Like the black codes of the South & Midwest in the 19C, enforcement was uneven, & the real value of the law seemed to be in harassment; discouragement of further settlement; & as a constant reminder to free African Americans in Connecticut, that their existence was precarious & dependent on white toleration.
As in other Northern communities that would later object to the Fugitive Slave Act, authorities in Connecticut had been diligent in prosecuting runaways when slavery was part of their state's economy. Ferrymen were forbidden to take runaways across rivers under a fine of 5 shillings. The authorities would make an arrest on the slightest pretext, & keep the black person in jail while advertisements were run in the newspapers, seeking an owner. They had the power to arrest suspects without warrants in such cases, & even if the seized African Americans could prove they were free, but traveling without a pass, they still had to pay court costs.
"Connecticut's lawmakers were extremely cautious about moving against slavery. Negroes were more numerous in the state than in the rest of New England combined, & racial anxieties were correspondingly more acute."[5] The more African Americans lived in a Northern state, the more reluctantly that state approached the topic of emancipation.
Emancipation bills were rejected by the Connecticut Legislature in 1777, 1779, & 1780. Connecticut lawmakers did, however, in 1774 pass a law to halt the importation of slaves ("whereas the increase of slaves in this Colony is injurious to the poor & inconvenient ....").
In 1784, the abolition forces in the state tried a new tactic & presented a bill for gradual emancipation as part of a general statute codifying, in great detail, race relations. Almost as an afterthought, it provided that black & mulatto children born after March 1 would become free at age 25. The strategy worked, & the bill passed without opposition. An act of 1797 reduced that age to 21, bringing slavery in line with apprenticeship;though obviously slavery was not voluntary, & slaves did not receive money, clothes & professional standing at the end of their servitude.
As in other Northern states, gradual emancipation freed no slaves at once. It simply set up slavery for a long-term natural death. Connecticut finally abolished slavery entirely in 1848. The 1800 census counted 951 Connecticut slaves; the number diminished thereafter to 25 in 1830, but then inexplicably rose to 54 in the 1840 census. After that, slaves were no longer counted in censuses for the northern states.
Connecticut disenfranchised African Americans in 1818, but that was a mere formality. As in many other places in the North, there is no evidence that African Americans ever dared attempt to vote in Connecticut, in colonial times or after the Revolution.
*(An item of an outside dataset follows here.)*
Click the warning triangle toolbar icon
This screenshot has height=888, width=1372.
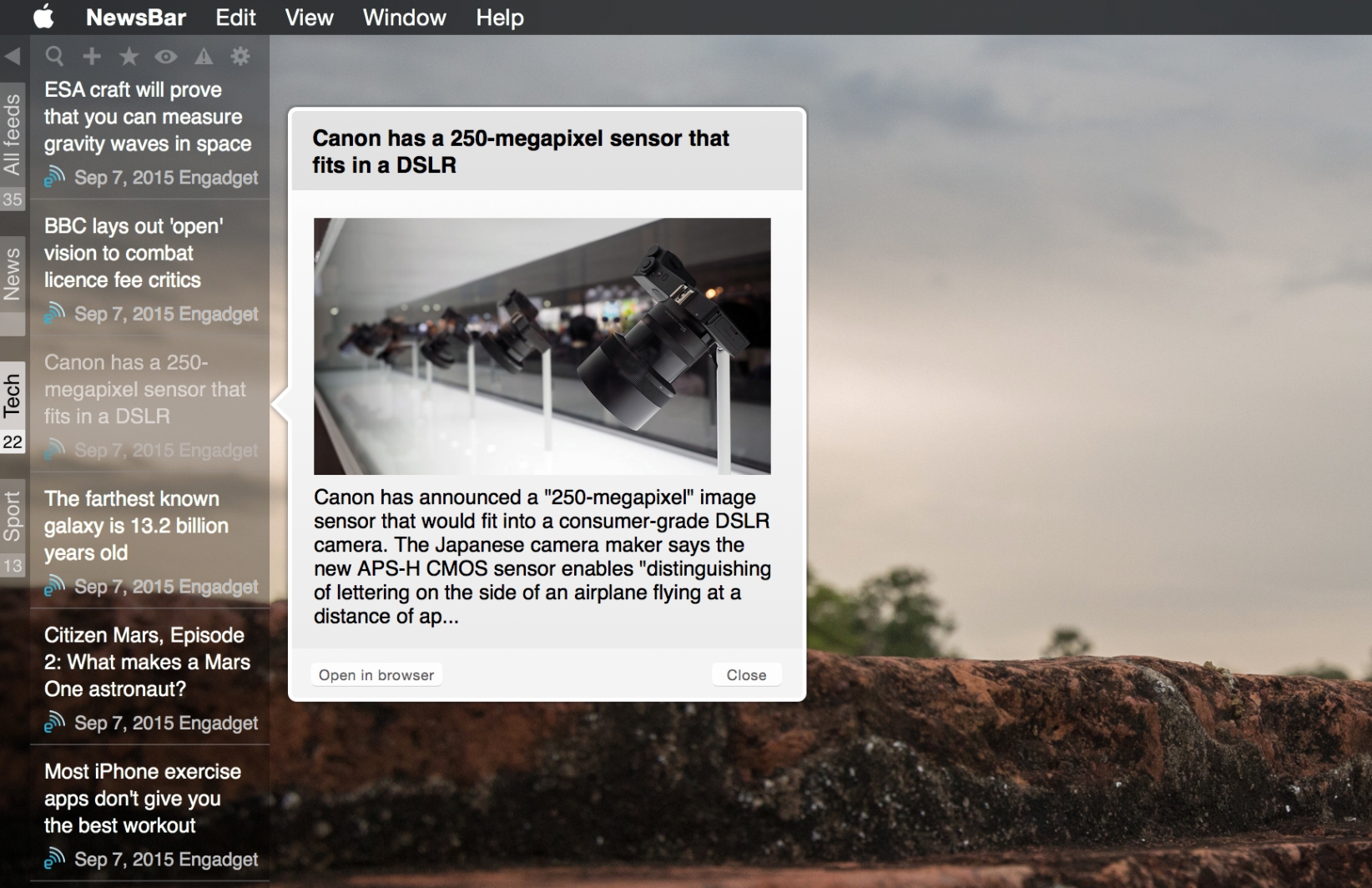204,56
1. Jackson Turner Main, Society & Economy in Colonial Connecticut, Princeton University Press, 1983, p.177.
2. ibid., table 5.1, etc.
3. Lorenzo Johnston Greene, The Negro in Colonial New England, 1620-1776. N.Y.: Columbia University Press, 1942, p.74-75.
3. ibid., p.138.
5. Edgar J. McManus, Black Bondage in the North, Syracuse University Press, 1973, pp.169-70.
Research for this article comes from the work of David L. Parsons of the Yale - New Haven Teachers' Institute & historian Douglas Harper.